Xiaohu Zhang, Yuexian Zou, Wei Shi

Published: 2017, Last Modified: 13 Nov 2024DSP 2017EveryoneRevisionsBibTeXCC BY-SA 4.0

Abstract: Environmental sound classification task (ESC) is still open and challenging. In contrast to speech, sounds of a specific acoustic event may be produced by a wide variety of sources. Thus for one class, feature spectrums of acoustic events are much more transformative than human speech. In order to learn better high-level feature representations from these transformative feature spectrums, convolution neural network (CNN) has been applied to ESC tasks and achieved state-of-the-art results. However, it is noted that existing CNN-based ESC systems only use small convolution filters (typically 2×2 or 3×3) in CNN model which results in deep CNN model for learning long contextual information of sound events. Besides, to our knowledge, there is no work of evaluating the effect of activation functions on the performance of CNN-based ESC systems, which is actually very critical for improving the performance. Motivated by these findings, in this study, we propose a dilated CNN-based ESC (D-CNN-ESC) system where dilated filters and LeakyReLU activation function are adopted. The main ideas behind our research are that the dilated filters will increase receptive field of convolution layers to incorporate more contextual information.
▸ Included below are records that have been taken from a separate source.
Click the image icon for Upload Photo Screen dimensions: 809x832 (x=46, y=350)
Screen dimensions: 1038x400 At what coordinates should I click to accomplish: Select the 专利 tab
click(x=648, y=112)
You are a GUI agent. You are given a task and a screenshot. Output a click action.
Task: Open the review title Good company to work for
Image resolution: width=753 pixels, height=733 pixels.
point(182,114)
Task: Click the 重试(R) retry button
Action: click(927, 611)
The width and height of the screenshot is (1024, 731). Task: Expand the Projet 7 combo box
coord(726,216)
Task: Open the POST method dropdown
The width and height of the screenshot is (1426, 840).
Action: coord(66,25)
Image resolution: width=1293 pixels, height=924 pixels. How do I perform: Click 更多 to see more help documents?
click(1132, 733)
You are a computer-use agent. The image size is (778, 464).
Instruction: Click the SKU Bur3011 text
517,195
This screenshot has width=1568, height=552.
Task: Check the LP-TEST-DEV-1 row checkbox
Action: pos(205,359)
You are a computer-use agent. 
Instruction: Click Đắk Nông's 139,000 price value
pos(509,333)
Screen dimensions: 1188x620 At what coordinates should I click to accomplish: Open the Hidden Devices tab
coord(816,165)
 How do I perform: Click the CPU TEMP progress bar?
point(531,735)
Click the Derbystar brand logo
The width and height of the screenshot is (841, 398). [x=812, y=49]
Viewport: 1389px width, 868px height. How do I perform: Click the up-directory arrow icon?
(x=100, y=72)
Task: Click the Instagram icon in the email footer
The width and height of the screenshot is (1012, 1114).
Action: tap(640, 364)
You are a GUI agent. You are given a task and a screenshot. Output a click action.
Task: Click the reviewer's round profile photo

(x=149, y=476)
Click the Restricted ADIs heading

Moreover, the LeakyReLU function brings the tradeoff between the network sparsity and the performance. To evaluate the effectiveness of our proposed D-CNN-ESC system, we conduct several experiments on three sound event datasets. It is encouraged to see that our proposed D-CNN-ESC system outperforms the state-of-the-art ESC results obtained by very deep CNN-ESC system on UrbanSound8K dataset, the absolute error of our method is about 10% less than that of compared method.